O presidente do Superior Tribunal de Justiça (STJ) João Otávio de Noronha suspendeu, por meio de uma liminar, a multa que o Ibama aplicou na Petrobras (PETR3 PETR4) na década de 90 e que levou o órgão ambiental federal a inscrever recentemente a petroleira estatal no chamado Cadin, o cadastro informativo de créditos federais não quitados.
Acusada há mais de 20 anos de operar plataformas de petróleo sem as devidas licenças ambientais, a Petrobras foi multada em R$ 30 milhões e, por conta da inclusão no Cadin, impedida de assinar novos contratos de leilões.

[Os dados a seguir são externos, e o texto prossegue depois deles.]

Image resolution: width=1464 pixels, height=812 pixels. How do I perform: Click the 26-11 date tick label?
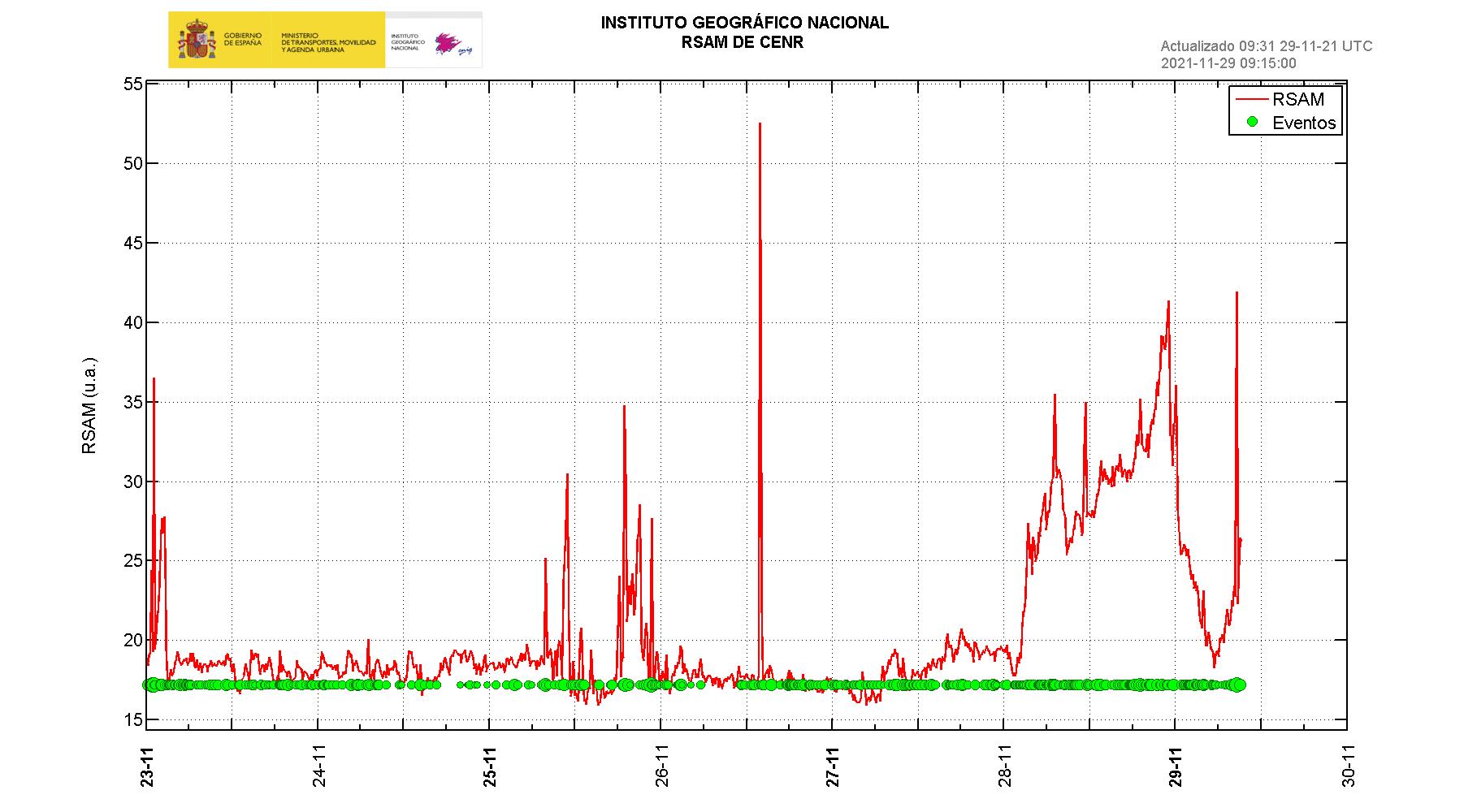661,767
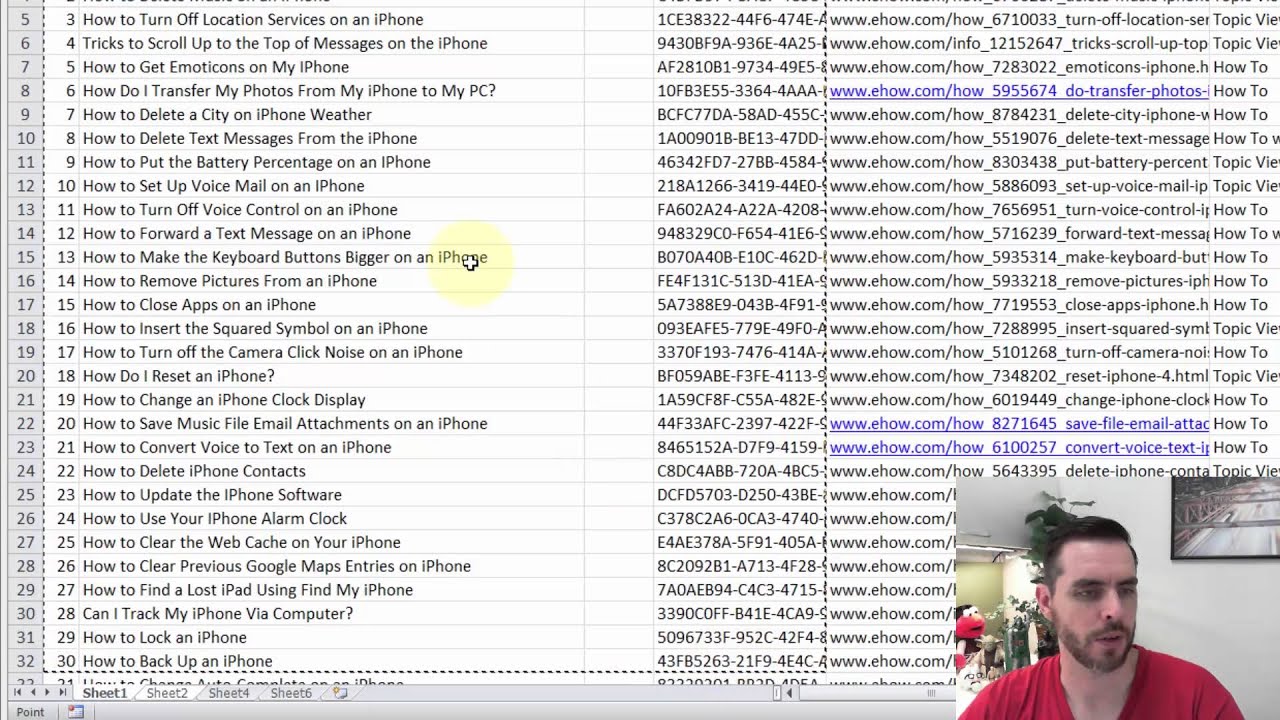Click the horizontal scrollbar left arrow
Image resolution: width=1280 pixels, height=720 pixels.
point(790,692)
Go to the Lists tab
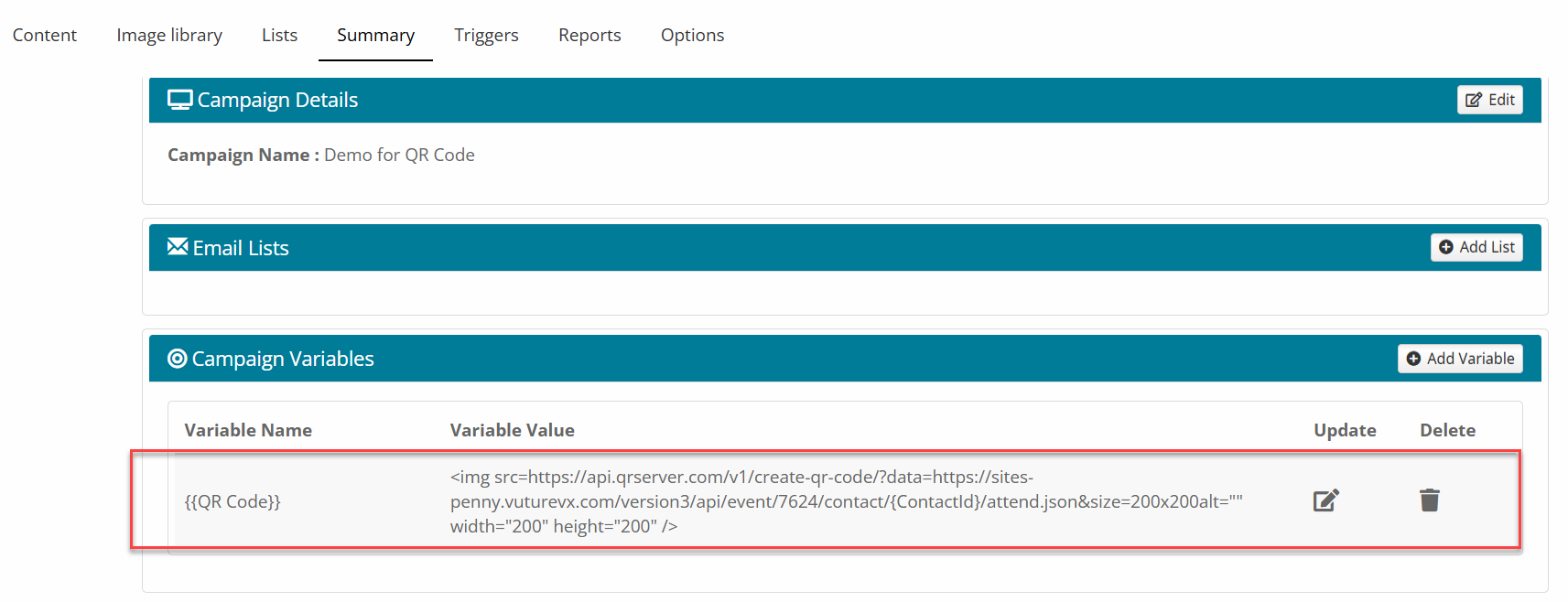This screenshot has height=602, width=1568. pyautogui.click(x=279, y=35)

A decisão do presidente do STJ suspende temporariamente a multa e libera a empresa para voltar a participar normalmente dos processos, pelo menos até que a Corte julgue definitivamente o mérito do caso.
Assinatura de contratos
A justificativa de João Otávio de Noronha para conceder a liminar foi que a Petrobras venceu recentemente leilões de blocos de petróleo e está prestes a assinar os contratos em questão.
“Porém, se não tiver seu nome ‘limpo’ nos registros do Cadin, será obstada de fazê-lo, suportando, consequentemente, grande prejuízo, pois será privada da exploração de recursos naturais diretamente afetos a suas atividades fim”, ponderou.